Now, if you add up all possible affix rolls, where each entry in the list is given equal weight, you come up with varying probabilities of rolling particular affixes. For example, on boots there are 128 possible affixes (I think this is actually a little off, but close enough for now). 5 of those are Strength. 5 are Vitality. 10 are Dexterity. 7 are Armor. 1 is Ingores Durability Loss. Each double stat has 6, etc. I listed all of them on the spreadsheet. Each of those 128 affixes has equal probability of rolling, and each value in the range that is rolled has equal probability of rolling as well. Once an affix is rolled from a particular category, all of the other affixes become off-limits for the remaining rolls.

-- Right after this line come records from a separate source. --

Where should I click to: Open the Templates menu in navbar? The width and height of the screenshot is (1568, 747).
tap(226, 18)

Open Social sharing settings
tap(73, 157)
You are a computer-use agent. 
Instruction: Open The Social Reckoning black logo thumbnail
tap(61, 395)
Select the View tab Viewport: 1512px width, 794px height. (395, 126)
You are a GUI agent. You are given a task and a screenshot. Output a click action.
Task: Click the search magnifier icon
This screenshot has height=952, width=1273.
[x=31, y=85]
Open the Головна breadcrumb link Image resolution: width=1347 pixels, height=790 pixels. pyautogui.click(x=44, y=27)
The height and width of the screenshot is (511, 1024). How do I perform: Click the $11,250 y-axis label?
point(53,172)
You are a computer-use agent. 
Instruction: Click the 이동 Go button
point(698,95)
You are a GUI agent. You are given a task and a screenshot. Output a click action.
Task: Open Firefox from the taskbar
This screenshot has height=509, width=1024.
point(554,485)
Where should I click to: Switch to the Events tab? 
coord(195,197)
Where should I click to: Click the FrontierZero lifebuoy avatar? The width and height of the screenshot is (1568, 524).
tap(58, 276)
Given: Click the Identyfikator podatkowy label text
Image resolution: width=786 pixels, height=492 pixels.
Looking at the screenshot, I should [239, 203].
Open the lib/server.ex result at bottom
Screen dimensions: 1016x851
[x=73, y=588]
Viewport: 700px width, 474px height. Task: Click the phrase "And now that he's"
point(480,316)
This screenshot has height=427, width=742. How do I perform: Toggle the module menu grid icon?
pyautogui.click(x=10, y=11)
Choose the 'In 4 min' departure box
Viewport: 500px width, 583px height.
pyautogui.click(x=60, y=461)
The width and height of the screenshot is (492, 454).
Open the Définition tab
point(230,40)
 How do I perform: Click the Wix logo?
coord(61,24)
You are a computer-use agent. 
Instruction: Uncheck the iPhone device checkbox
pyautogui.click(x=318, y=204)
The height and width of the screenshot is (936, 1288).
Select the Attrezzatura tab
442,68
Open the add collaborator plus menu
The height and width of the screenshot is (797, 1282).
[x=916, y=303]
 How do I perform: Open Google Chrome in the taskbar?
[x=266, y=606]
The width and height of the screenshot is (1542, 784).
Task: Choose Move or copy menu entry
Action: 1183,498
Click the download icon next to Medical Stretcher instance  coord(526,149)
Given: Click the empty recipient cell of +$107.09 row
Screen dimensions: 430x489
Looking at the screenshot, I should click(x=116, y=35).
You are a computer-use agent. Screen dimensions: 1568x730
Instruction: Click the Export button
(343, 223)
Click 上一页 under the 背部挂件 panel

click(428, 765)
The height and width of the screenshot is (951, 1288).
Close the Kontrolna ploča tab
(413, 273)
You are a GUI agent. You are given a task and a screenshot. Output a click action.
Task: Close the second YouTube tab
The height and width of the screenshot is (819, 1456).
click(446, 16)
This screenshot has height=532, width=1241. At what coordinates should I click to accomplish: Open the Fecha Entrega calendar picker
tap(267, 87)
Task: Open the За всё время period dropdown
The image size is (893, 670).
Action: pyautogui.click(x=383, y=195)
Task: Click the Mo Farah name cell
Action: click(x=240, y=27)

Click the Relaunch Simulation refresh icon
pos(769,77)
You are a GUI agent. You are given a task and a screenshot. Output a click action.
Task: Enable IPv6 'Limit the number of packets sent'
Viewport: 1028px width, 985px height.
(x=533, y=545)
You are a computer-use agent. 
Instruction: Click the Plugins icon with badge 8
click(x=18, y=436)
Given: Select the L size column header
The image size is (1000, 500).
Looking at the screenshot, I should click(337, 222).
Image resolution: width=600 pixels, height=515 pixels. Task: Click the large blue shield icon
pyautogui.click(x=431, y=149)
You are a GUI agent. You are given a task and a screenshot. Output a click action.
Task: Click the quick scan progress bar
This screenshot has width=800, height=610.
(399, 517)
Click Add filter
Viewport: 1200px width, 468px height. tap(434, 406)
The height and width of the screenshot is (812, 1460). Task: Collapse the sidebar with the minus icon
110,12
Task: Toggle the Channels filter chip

Here's the spreadsheet with a little bit of testing. It's not perfect, but it's pretty close. I think there are still a few nuances that I've yet to discover, but it's definitely a palette that can be expanded upon to get very close to the exact right answer:
https://docs.google.com/spreadsheet/pub?key=0ArooAQ_ASbpjdGtKYXZ5UUR2bDhnSjhNX0tMZDRnNVE&output=html
In order to test this theory, I used DiabloProgress's item database and sorted by the stat I was interested in. I used high-value legendary/set items on the hardcore servers. I did this because there's very little chance people will be salvaging bad rolls, and I used hardcore to get the sample size down to a reasonable amount (there are only about 500-700 of most top-tier legendaries per server).